The Klamann-Slade Residence at 705 Setliff Place and the residence at 112B Mockingbird Road received honorable mentions.
In the educational and institutional category, the judges gave a Preservation Award to the Metropolitan Board of Parks and Recreation for The Hodge House in Warner Parks for the outstanding reconstruction of this historic log home. The project involved meticulous research and documentation.
The Tennessee State Capitol received an award for restorations to the Senate and House chambers, which included cleaning the limestone walls and plaster ceilings. This year marks the 150th anniversary of the Tennessee State Capitol building, which was completed in 1859.
The Metropolitan Historical Commission honored the Nashville City Cemetery Association with its Commissioners' Award for the group’s dedication to the preservation, restoration, and promotion of the Nashville City Cemetery.
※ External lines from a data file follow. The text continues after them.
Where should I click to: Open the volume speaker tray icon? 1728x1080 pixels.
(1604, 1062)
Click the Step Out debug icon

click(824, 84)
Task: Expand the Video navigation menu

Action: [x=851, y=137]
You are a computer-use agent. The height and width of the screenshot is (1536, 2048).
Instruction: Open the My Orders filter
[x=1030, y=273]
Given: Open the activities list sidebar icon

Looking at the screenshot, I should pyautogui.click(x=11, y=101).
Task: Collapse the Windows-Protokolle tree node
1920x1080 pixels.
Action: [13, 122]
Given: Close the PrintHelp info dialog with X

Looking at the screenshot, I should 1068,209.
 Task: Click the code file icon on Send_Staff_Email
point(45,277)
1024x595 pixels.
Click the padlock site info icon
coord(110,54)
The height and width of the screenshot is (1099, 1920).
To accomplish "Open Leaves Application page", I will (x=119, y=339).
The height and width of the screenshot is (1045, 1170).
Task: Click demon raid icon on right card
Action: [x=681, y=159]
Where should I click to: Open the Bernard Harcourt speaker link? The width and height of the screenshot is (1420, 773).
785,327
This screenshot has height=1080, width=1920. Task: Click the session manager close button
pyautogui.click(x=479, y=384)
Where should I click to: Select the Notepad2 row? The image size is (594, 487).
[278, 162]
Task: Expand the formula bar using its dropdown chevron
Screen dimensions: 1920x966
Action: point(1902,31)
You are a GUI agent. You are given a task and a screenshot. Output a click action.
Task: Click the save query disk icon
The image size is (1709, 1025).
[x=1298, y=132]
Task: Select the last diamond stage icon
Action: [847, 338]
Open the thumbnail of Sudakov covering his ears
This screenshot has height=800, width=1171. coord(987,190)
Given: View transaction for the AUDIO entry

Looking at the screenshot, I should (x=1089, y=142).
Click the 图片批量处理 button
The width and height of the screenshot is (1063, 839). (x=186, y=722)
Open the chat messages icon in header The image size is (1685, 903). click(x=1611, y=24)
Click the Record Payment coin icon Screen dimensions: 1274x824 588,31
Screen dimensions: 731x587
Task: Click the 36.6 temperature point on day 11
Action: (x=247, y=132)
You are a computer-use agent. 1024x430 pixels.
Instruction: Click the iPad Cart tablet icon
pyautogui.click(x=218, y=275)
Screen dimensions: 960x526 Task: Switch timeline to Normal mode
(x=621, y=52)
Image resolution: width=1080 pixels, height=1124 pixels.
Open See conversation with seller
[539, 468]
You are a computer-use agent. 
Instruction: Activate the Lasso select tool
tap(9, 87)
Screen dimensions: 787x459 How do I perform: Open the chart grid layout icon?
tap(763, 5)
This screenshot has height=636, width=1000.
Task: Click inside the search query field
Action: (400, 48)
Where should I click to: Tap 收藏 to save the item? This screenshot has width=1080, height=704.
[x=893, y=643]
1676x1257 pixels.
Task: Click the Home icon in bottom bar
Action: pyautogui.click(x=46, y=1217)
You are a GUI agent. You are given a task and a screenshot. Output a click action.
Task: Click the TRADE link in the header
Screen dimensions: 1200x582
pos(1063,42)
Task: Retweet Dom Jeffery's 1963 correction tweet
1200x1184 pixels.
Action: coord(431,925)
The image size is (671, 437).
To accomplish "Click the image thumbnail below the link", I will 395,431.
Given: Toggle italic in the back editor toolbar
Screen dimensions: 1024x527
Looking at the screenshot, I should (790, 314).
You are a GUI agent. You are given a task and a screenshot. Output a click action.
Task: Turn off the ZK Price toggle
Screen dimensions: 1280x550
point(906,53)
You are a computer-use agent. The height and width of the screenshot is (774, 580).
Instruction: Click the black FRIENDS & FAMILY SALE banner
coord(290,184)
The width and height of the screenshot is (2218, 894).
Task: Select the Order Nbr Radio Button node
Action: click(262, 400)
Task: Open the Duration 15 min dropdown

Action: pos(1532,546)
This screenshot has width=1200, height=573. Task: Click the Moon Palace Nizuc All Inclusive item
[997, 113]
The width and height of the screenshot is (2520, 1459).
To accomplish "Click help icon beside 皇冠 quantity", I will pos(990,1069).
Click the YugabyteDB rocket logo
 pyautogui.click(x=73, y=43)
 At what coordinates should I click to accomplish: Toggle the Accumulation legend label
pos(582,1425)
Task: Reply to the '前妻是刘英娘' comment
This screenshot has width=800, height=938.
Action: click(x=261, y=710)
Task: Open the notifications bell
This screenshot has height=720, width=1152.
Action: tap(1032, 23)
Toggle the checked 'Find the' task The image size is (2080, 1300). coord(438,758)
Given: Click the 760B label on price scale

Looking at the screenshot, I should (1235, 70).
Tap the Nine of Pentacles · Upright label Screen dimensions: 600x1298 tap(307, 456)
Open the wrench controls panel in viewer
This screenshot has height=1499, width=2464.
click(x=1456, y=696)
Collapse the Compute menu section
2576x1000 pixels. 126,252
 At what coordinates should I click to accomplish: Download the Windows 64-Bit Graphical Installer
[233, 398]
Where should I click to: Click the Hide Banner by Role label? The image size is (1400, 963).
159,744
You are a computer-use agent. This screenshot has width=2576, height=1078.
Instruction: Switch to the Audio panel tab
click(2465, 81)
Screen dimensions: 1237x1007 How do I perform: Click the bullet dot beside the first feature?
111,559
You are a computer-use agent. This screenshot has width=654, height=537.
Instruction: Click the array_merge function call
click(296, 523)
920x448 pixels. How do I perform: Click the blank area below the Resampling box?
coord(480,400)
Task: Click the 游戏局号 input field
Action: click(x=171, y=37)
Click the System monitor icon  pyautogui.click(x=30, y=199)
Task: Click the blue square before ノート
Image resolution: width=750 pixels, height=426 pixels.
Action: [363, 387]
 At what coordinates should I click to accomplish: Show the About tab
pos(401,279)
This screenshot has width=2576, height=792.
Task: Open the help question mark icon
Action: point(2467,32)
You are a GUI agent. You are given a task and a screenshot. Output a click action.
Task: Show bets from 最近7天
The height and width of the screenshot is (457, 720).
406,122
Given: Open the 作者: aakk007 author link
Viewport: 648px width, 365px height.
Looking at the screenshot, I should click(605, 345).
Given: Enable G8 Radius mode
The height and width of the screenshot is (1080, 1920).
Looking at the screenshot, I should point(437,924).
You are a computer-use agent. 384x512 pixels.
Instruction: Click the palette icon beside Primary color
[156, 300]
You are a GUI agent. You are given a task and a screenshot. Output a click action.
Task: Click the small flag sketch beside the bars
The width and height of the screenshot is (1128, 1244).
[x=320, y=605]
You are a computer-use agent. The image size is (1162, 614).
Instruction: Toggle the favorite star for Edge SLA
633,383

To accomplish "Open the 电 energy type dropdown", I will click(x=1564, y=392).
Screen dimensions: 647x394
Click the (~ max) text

The Commission presented Achievement Awards, given to individuals who have contributed greatly to the community's knowledge and appreciation of local history and historic resources, to Dr. Bobby L. Lovett, historian and former member of the Metropolitan Historical Commission, and Mrs. Carol Kaplan, long-time librarian with the Nashville Room and advocate for cemetery preservation.
Judges for the 2009 Preservation Awards were Doug Berry, attorney with Hubbard, Berry & Harris, PLLC, and Metropolitan Historical Commission Board Member; Adriane Bond Harris, Development Specialist with the Metropolitan Development and Housing Agency (MDHA); and David Price, Architectural Historian with New South Associates, and Board President of Historic Nashville, Inc.